Mimosine, a plant amino acid, is known to act as a normoxic inducer of hypoxia-inducible factor (HIF). Previous research has suggested that HIF plays important roles in angiogenesis-osteogenesis coupling and bone metabolism. We previously reported that prostaglandin F2α (PGF2α) induced osteoprotegerin synthesis through p38 mitogen-activated protein (MAP) kinase, p44/p42 MAP kinase and stress-activated protein kinase/c-Jun N-terminal kinase (SAPK/JNK) in osteoblast-like MC3T3-E1 cells. We have also demonstrated that PGF2α induced the synthesis of interleukin-6 (IL-6) via p38 MAP kinase and p44/p42 MAP kinase but not SAPK/JNK in these cells.

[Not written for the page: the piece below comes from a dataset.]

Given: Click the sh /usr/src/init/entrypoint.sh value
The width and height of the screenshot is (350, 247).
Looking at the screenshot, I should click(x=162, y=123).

In the present study, we investigated the effects of mimosine on the PGF2α-induced synthesis of osteoprotegerin or IL-6 in MC3T3-E1 cells. We found that deferoxamine, another inducer of HIF, as well as mimosine, upregulated the protein levels of HIF-1α. Both mimosine and deferoxamine significantly suppressed the PGF2α-induced release of osteoprotegerin, and the mRNA expression level, without markedly affecting PGF2α-induced IL-6 release. Both mimosine and deferoxamine, by themselves, induced the release of vascular endothelial growth factor. The phosphorylation of p38 MAP kinase, p44/p42 MAP kinase or SAPK/JNK induced by PGF2α was not markedly affected by either mimosine or deferoxamine. Thus, the results of the present study strongly suggest that mimosine, a normoxic inducer of HIF, inhibits the PGF2α.-induced osteoprotegerin synthesis without affecting the IL-6 synthesis in osteoblasts.